■ **Task statement**
All of the records below need to be copied exactly.

[Stored items]
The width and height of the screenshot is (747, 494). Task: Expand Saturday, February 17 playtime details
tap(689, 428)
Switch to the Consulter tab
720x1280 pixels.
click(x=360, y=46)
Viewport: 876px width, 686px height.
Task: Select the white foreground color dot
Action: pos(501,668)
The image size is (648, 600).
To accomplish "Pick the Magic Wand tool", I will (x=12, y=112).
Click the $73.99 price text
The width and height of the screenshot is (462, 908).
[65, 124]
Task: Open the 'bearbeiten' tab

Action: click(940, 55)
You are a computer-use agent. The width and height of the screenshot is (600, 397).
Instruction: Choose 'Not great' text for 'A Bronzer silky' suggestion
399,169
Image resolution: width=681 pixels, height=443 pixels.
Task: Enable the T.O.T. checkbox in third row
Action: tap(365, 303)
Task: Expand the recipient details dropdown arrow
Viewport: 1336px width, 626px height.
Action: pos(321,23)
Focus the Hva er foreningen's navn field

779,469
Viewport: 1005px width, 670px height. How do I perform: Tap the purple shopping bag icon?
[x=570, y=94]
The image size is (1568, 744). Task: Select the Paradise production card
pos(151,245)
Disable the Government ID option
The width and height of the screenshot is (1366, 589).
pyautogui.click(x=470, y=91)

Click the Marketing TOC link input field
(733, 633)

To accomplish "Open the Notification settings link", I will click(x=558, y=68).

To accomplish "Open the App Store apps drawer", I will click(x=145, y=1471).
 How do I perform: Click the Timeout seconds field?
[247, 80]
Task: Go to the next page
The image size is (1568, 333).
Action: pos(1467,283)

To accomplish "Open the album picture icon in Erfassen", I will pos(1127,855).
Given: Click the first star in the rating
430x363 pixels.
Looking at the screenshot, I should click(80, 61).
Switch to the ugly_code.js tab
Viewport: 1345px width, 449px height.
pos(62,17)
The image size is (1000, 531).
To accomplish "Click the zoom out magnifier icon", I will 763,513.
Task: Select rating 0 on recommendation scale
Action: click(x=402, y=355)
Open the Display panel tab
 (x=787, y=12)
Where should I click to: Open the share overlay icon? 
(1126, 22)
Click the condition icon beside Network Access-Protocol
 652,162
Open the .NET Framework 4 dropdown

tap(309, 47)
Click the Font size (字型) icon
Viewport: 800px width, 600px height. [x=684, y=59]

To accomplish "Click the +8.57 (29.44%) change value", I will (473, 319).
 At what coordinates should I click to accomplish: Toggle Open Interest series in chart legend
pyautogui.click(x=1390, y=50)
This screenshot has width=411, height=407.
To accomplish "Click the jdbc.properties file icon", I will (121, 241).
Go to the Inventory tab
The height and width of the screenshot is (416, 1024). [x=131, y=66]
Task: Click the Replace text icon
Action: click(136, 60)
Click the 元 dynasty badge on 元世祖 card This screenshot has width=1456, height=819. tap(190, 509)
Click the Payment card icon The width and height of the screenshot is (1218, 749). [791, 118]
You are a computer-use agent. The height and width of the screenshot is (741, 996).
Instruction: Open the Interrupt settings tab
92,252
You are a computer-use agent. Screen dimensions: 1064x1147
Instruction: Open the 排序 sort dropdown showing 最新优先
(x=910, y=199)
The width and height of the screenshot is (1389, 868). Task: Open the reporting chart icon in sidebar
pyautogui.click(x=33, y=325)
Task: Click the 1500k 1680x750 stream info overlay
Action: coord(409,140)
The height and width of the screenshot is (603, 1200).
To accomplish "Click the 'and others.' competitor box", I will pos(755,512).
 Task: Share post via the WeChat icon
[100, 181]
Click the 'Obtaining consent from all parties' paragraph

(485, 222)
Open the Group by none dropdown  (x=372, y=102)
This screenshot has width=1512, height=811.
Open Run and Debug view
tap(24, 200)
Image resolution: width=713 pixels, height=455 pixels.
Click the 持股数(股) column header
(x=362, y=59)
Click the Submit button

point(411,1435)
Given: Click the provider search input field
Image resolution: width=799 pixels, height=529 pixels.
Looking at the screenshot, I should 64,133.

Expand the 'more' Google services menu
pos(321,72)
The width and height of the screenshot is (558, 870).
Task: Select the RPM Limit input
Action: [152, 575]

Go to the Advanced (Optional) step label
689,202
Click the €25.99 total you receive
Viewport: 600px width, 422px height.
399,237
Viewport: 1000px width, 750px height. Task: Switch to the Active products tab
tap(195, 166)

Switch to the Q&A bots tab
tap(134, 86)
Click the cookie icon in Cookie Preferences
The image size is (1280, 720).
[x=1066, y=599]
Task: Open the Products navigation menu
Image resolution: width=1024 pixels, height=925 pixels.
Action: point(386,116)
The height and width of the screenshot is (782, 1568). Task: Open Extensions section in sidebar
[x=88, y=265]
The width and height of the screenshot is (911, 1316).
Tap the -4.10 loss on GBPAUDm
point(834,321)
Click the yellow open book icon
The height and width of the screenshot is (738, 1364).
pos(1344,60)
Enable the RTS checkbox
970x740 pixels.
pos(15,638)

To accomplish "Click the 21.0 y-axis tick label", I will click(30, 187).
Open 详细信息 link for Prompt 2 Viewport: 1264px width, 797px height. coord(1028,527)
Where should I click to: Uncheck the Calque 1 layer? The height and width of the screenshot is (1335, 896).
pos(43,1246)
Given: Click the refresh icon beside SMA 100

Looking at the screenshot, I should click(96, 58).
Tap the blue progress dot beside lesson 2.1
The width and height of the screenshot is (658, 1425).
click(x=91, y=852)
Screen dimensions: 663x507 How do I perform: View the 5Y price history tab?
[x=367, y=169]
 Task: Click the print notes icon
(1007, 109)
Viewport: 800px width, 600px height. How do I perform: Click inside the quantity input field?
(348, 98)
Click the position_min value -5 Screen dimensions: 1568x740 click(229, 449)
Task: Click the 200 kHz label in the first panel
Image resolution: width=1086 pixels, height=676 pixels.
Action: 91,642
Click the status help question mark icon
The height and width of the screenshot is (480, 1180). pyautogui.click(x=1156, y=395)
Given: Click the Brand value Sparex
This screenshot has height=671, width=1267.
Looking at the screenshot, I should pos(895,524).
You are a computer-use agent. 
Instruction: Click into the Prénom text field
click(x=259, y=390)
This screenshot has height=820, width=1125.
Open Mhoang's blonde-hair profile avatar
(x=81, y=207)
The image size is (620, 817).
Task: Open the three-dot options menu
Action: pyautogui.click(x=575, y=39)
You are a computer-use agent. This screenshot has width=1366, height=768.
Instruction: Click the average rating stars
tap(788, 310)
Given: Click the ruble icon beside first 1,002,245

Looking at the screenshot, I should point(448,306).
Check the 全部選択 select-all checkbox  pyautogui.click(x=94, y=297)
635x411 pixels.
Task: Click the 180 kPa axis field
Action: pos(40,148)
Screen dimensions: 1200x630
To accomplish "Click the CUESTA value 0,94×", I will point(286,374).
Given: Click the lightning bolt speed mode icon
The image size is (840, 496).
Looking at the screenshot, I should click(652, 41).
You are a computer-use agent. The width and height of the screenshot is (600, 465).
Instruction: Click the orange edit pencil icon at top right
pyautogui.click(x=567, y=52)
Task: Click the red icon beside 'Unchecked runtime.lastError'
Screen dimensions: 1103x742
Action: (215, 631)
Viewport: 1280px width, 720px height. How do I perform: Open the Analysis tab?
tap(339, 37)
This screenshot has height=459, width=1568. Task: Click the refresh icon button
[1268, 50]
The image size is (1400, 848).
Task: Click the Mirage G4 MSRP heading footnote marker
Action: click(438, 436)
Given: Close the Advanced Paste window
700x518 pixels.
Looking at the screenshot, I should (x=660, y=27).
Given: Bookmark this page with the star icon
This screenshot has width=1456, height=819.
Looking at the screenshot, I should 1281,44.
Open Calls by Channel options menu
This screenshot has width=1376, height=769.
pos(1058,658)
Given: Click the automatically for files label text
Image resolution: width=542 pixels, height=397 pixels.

■ **Task output**
The width and height of the screenshot is (747, 494). Task: Expand Saturday, February 17 playtime details
tap(689, 428)
Switch to the Consulter tab
720x1280 pixels.
click(x=360, y=46)
Viewport: 876px width, 686px height.
Task: Select the white foreground color dot
Action: pos(501,668)
The image size is (648, 600).
To accomplish "Pick the Magic Wand tool", I will (x=12, y=112).
Click the $73.99 price text
The width and height of the screenshot is (462, 908).
[65, 124]
Task: Open the 'bearbeiten' tab

Action: click(940, 55)
You are a computer-use agent. The width and height of the screenshot is (600, 397).
Instruction: Choose 'Not great' text for 'A Bronzer silky' suggestion
399,169
Image resolution: width=681 pixels, height=443 pixels.
Task: Enable the T.O.T. checkbox in third row
Action: tap(365, 303)
Task: Expand the recipient details dropdown arrow
Viewport: 1336px width, 626px height.
Action: pos(321,23)
Focus the Hva er foreningen's navn field

779,469
Viewport: 1005px width, 670px height. How do I perform: Tap the purple shopping bag icon?
[x=570, y=94]
The image size is (1568, 744). Task: Select the Paradise production card
pos(151,245)
Disable the Government ID option
The width and height of the screenshot is (1366, 589).
pyautogui.click(x=470, y=91)

Click the Marketing TOC link input field
(733, 633)

To accomplish "Open the Notification settings link", I will click(x=558, y=68).

To accomplish "Open the App Store apps drawer", I will click(x=145, y=1471).
 How do I perform: Click the Timeout seconds field?
[247, 80]
Task: Go to the next page
The image size is (1568, 333).
Action: pos(1467,283)

To accomplish "Open the album picture icon in Erfassen", I will pos(1127,855).
Given: Click the first star in the rating
430x363 pixels.
Looking at the screenshot, I should click(80, 61).
Switch to the ugly_code.js tab
Viewport: 1345px width, 449px height.
pos(62,17)
The image size is (1000, 531).
To accomplish "Click the zoom out magnifier icon", I will 763,513.
Task: Select rating 0 on recommendation scale
Action: click(x=402, y=355)
Open the Display panel tab
 (x=787, y=12)
Where should I click to: Open the share overlay icon? 
(1126, 22)
Click the condition icon beside Network Access-Protocol
 652,162
Open the .NET Framework 4 dropdown

tap(309, 47)
Click the Font size (字型) icon
Viewport: 800px width, 600px height. [x=684, y=59]

To accomplish "Click the +8.57 (29.44%) change value", I will (473, 319).
 At what coordinates should I click to accomplish: Toggle Open Interest series in chart legend
pyautogui.click(x=1390, y=50)
This screenshot has width=411, height=407.
To accomplish "Click the jdbc.properties file icon", I will (121, 241).
Go to the Inventory tab
The height and width of the screenshot is (416, 1024). [x=131, y=66]
Task: Click the Replace text icon
Action: click(136, 60)
Click the 元 dynasty badge on 元世祖 card This screenshot has width=1456, height=819. tap(190, 509)
Click the Payment card icon The width and height of the screenshot is (1218, 749). [791, 118]
You are a computer-use agent. The height and width of the screenshot is (741, 996).
Instruction: Open the Interrupt settings tab
92,252
You are a computer-use agent. Screen dimensions: 1064x1147
Instruction: Open the 排序 sort dropdown showing 最新优先
(x=910, y=199)
The width and height of the screenshot is (1389, 868). Task: Open the reporting chart icon in sidebar
pyautogui.click(x=33, y=325)
Task: Click the 1500k 1680x750 stream info overlay
Action: coord(409,140)
The height and width of the screenshot is (603, 1200).
To accomplish "Click the 'and others.' competitor box", I will pos(755,512).
 Task: Share post via the WeChat icon
[100, 181]
Click the 'Obtaining consent from all parties' paragraph

(485, 222)
Open the Group by none dropdown  (x=372, y=102)
This screenshot has width=1512, height=811.
Open Run and Debug view
tap(24, 200)
Image resolution: width=713 pixels, height=455 pixels.
Click the 持股数(股) column header
(x=362, y=59)
Click the Submit button

point(411,1435)
Given: Click the provider search input field
Image resolution: width=799 pixels, height=529 pixels.
Looking at the screenshot, I should 64,133.

Expand the 'more' Google services menu
pos(321,72)
The width and height of the screenshot is (558, 870).
Task: Select the RPM Limit input
Action: [152, 575]

Go to the Advanced (Optional) step label
689,202
Click the €25.99 total you receive
Viewport: 600px width, 422px height.
399,237
Viewport: 1000px width, 750px height. Task: Switch to the Active products tab
tap(195, 166)

Switch to the Q&A bots tab
tap(134, 86)
Click the cookie icon in Cookie Preferences
The image size is (1280, 720).
[x=1066, y=599]
Task: Open the Products navigation menu
Image resolution: width=1024 pixels, height=925 pixels.
Action: point(386,116)
The height and width of the screenshot is (782, 1568). Task: Open Extensions section in sidebar
[x=88, y=265]
The width and height of the screenshot is (911, 1316).
Tap the -4.10 loss on GBPAUDm
point(834,321)
Click the yellow open book icon
The height and width of the screenshot is (738, 1364).
pos(1344,60)
Enable the RTS checkbox
970x740 pixels.
pos(15,638)

To accomplish "Click the 21.0 y-axis tick label", I will click(30, 187).
Open 详细信息 link for Prompt 2 Viewport: 1264px width, 797px height. coord(1028,527)
Where should I click to: Uncheck the Calque 1 layer? The height and width of the screenshot is (1335, 896).
pos(43,1246)
Given: Click the refresh icon beside SMA 100

Looking at the screenshot, I should click(96, 58).
Tap the blue progress dot beside lesson 2.1
The width and height of the screenshot is (658, 1425).
click(x=91, y=852)
Screen dimensions: 663x507 How do I perform: View the 5Y price history tab?
[x=367, y=169]
 Task: Click the print notes icon
(1007, 109)
Viewport: 800px width, 600px height. How do I perform: Click inside the quantity input field?
(348, 98)
Click the position_min value -5 Screen dimensions: 1568x740 click(229, 449)
Task: Click the 200 kHz label in the first panel
Image resolution: width=1086 pixels, height=676 pixels.
Action: 91,642
Click the status help question mark icon
The height and width of the screenshot is (480, 1180). pyautogui.click(x=1156, y=395)
Given: Click the Brand value Sparex
This screenshot has height=671, width=1267.
Looking at the screenshot, I should pos(895,524).
You are a computer-use agent. 
Instruction: Click into the Prénom text field
click(x=259, y=390)
This screenshot has height=820, width=1125.
Open Mhoang's blonde-hair profile avatar
(x=81, y=207)
The image size is (620, 817).
Task: Open the three-dot options menu
Action: pyautogui.click(x=575, y=39)
You are a computer-use agent. This screenshot has width=1366, height=768.
Instruction: Click the average rating stars
tap(788, 310)
Given: Click the ruble icon beside first 1,002,245

Looking at the screenshot, I should point(448,306).
Check the 全部選択 select-all checkbox  pyautogui.click(x=94, y=297)
635x411 pixels.
Task: Click the 180 kPa axis field
Action: pos(40,148)
Screen dimensions: 1200x630
To accomplish "Click the CUESTA value 0,94×", I will point(286,374).
Given: Click the lightning bolt speed mode icon
The image size is (840, 496).
Looking at the screenshot, I should click(652, 41).
You are a computer-use agent. The width and height of the screenshot is (600, 465).
Instruction: Click the orange edit pencil icon at top right
pyautogui.click(x=567, y=52)
Task: Click the red icon beside 'Unchecked runtime.lastError'
Screen dimensions: 1103x742
Action: (215, 631)
Viewport: 1280px width, 720px height. How do I perform: Open the Analysis tab?
tap(339, 37)
This screenshot has height=459, width=1568. Task: Click the refresh icon button
[1268, 50]
The image size is (1400, 848).
Task: Click the Mirage G4 MSRP heading footnote marker
Action: click(438, 436)
Given: Close the Advanced Paste window
700x518 pixels.
Looking at the screenshot, I should (x=660, y=27).
Given: Bookmark this page with the star icon
This screenshot has width=1456, height=819.
Looking at the screenshot, I should 1281,44.
Open Calls by Channel options menu
This screenshot has width=1376, height=769.
pos(1058,658)
Given: Click the automatically for files label text
Image resolution: width=542 pixels, height=397 pixels.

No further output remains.